[Stored dataset items]
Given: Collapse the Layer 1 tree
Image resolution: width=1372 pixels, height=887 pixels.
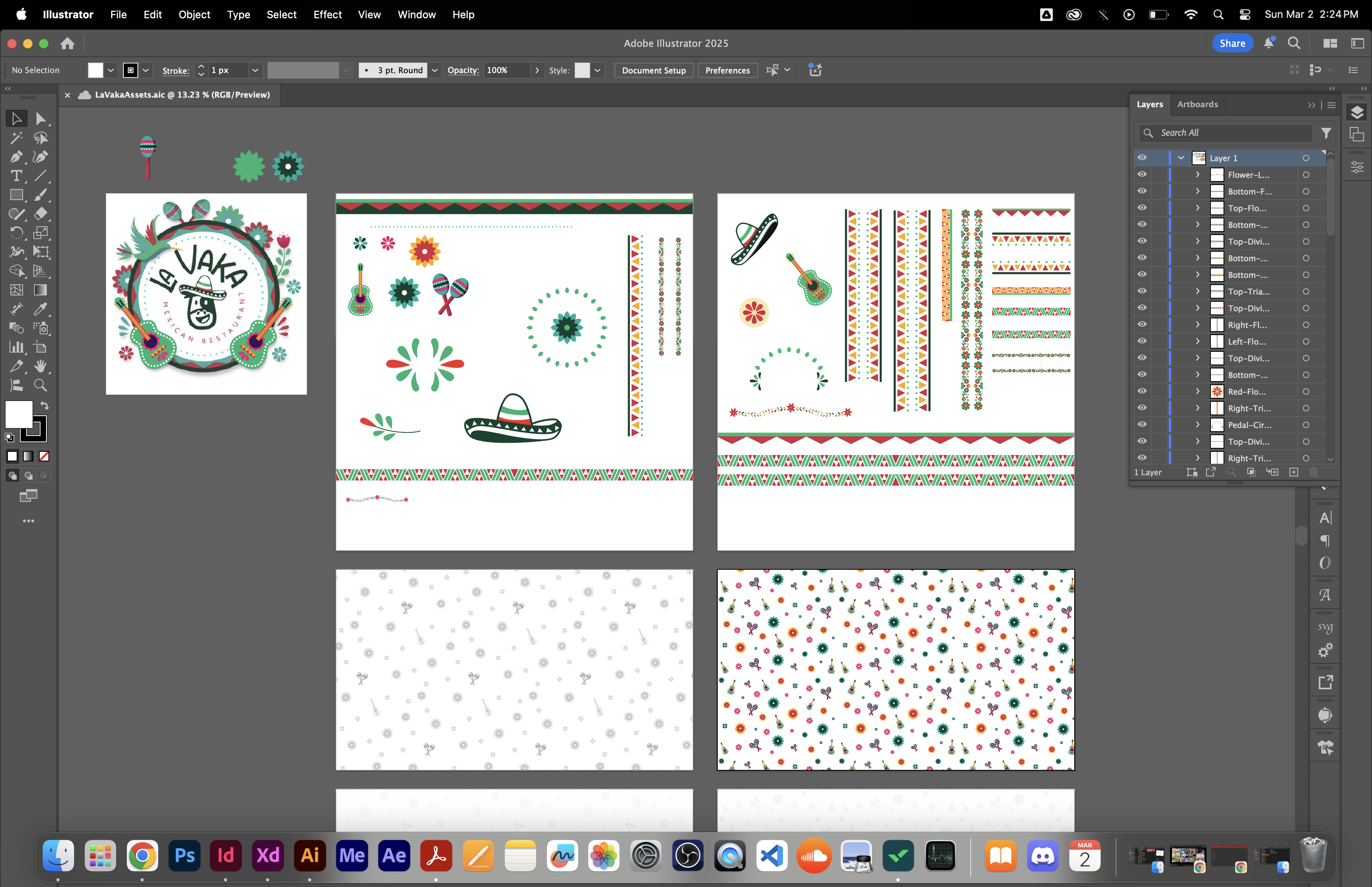Looking at the screenshot, I should pos(1181,158).
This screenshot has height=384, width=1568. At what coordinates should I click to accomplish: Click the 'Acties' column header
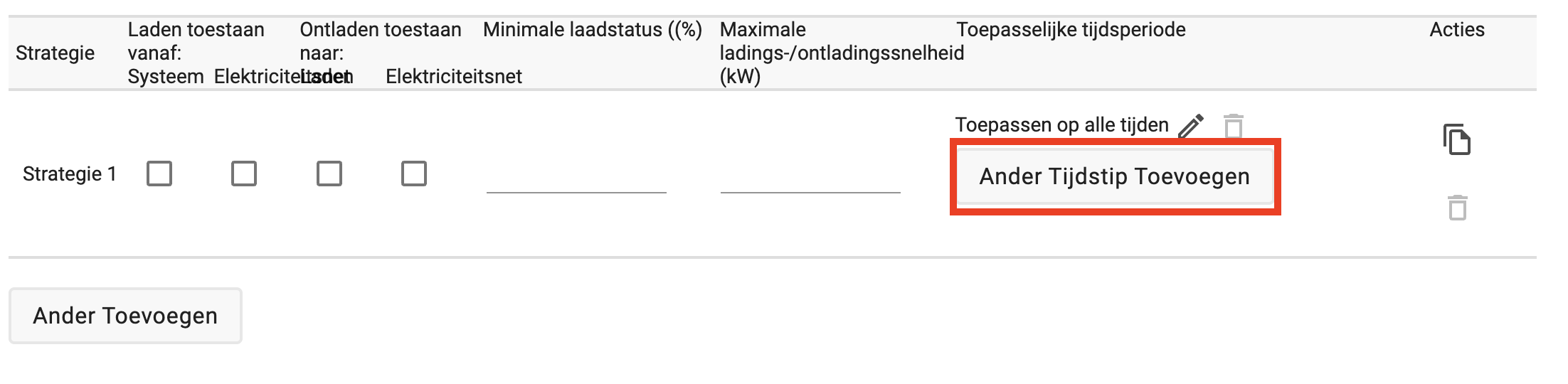tap(1457, 30)
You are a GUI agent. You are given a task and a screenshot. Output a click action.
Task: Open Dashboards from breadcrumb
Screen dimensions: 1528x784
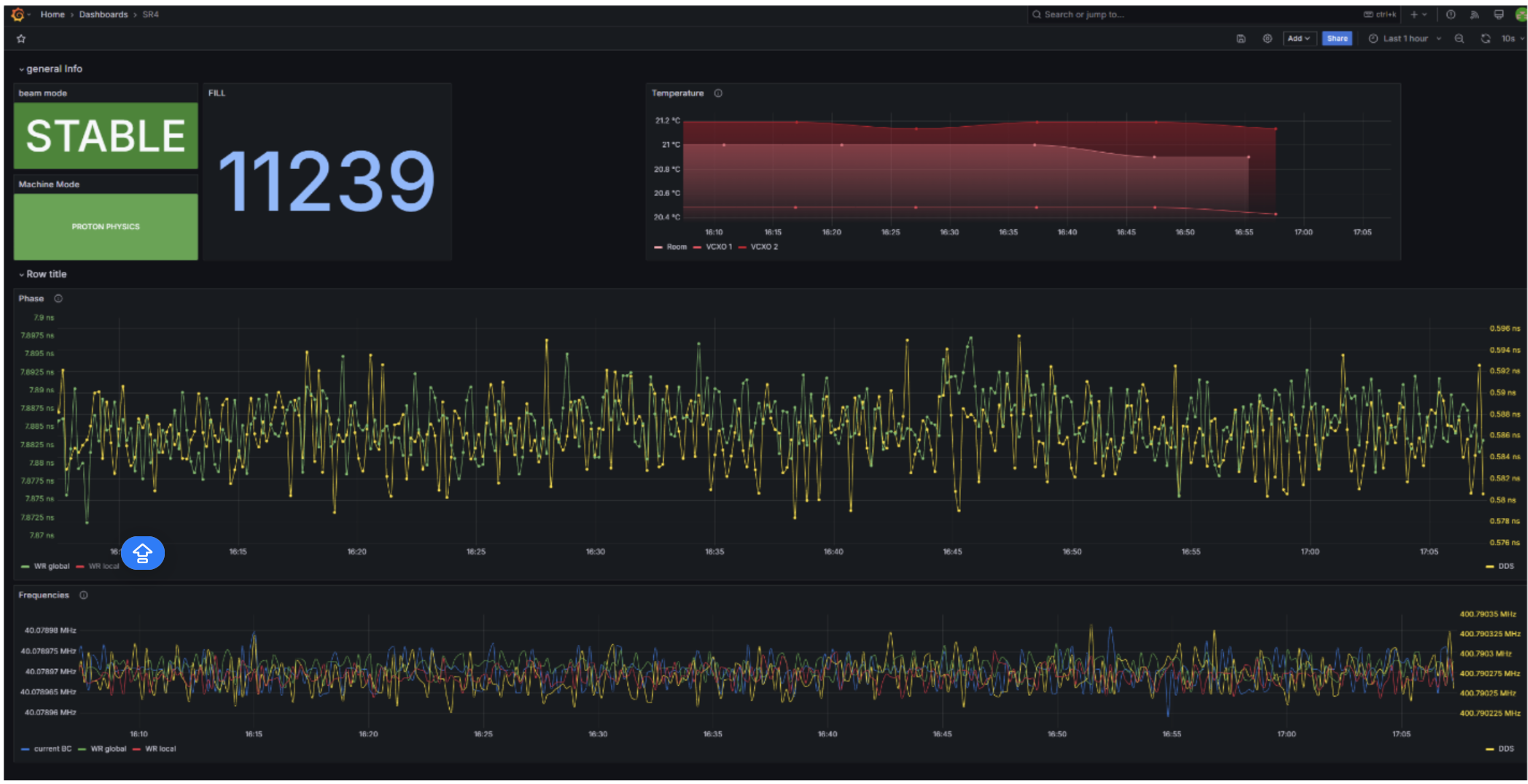coord(103,15)
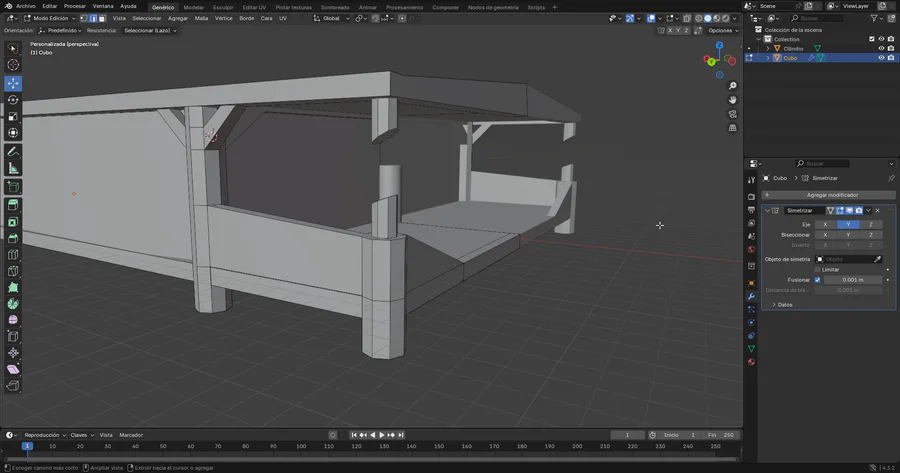The image size is (900, 473).
Task: Choose the Measure tool
Action: pos(13,168)
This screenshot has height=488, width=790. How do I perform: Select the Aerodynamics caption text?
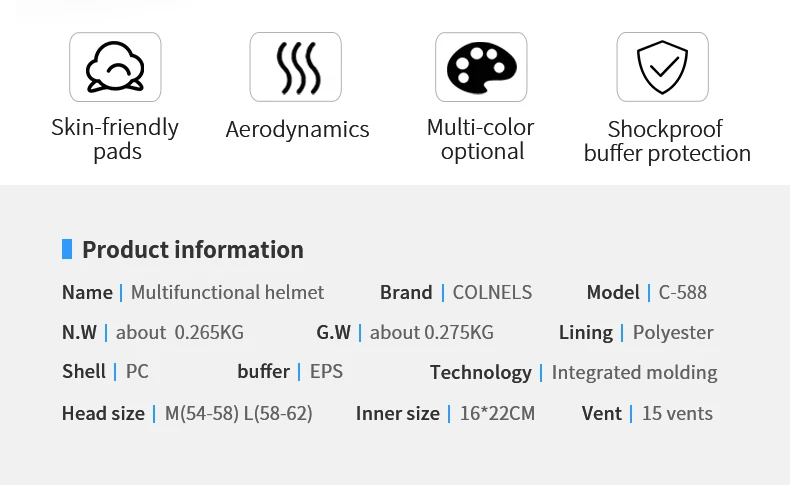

→ **AIM**: Copy all of the data above word for word, and leave out the pictures.

→ **COMPLETE ANSWER**:
Given: Collapse the Layer 1 tree
Image resolution: width=1372 pixels, height=887 pixels.
Looking at the screenshot, I should pos(1181,158).
This screenshot has height=384, width=1568. At what coordinates should I click to accomplish: Click the 'Acties' column header
tap(1457, 30)
You are a GUI agent. You are given a task and a screenshot. Output a click action.
Task: Open Dashboards from breadcrumb
Screen dimensions: 1528x784
coord(103,15)
The image size is (900, 473).
Task: Choose the Measure tool
Action: pos(13,168)
This screenshot has height=488, width=790. How do I perform: Select the Aerodynamics caption text?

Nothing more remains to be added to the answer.